4. Digging Up the Marrow – Adam Green’s love letters to monsters immediately clawed its way into my heart. A faux-documentary that exploits Green’s connections in the horror community, the real stars are Alex Pardee’s unique designs, which gave me a rare pants soiling scare near the end.

3. Creep – Proving that there is still life in the found footage genre, the title pretty much sums up the film. The less you know going in the better. Watch it, then listen to the podcast (http://darkdiscussions.com/Pages/podcast_195.html).

2. It Follows – The horror community’s consensus pick for best film of the year, it takes chances that rewards some viewers while frustrating others. Kudos for the way the director actively engages the viewer during the film, and crafting a thematically rich story. Strongly recommend checking out the critic commentary on the disc. Listen to Phil gush in episode 179 (http://darkdiscussions.com/Pages/podcast_179.html).

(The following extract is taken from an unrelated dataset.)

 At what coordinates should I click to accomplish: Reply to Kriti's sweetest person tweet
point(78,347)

1. What We Do in the Shadows – Not just horror-comedy of the year, but he best comedy I’ve seen in many years. Spinal Tap meets vampires, in lesser hands this could have been painful, but instead we get a genre homage that is both heartwarming and sidesplitting. Genre fans will be quote-mining this film for years to come.

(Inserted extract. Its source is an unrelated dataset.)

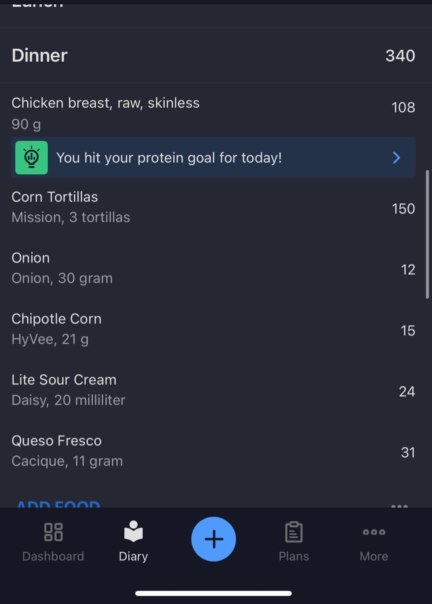Select the Dashboard tab label
This screenshot has height=604, width=432.
(53, 556)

Top 10 Non-Horror Genre Films
10. Predestination – I’m loving Ethan Hawke’s genre work in recent years, and he shines here in an adaptation of a Heinlein’s time-travel puzzle box, “All You Zombies.” Travel back in time to hear episode 176 (http://darkdiscussions.com/Pages/podcast_176.html).

9. Ant-Man­ – A light year for comic book films, and with Fantastic Four DOA, and Age of Ultron disappointing, Ant-Man would be my comic book pick by default, but thankfully the film earns its place as one of the better Marvel films. Paul Rudd overcomes the naysayers to give us a fun, creative caper flick.

8. Circle – A small SF thought exercise, this feels so very much like an internet comment thread brought to life. See who we sided with in episode 209 (http://darkdiscussions.com/Pages/podcast_209.html).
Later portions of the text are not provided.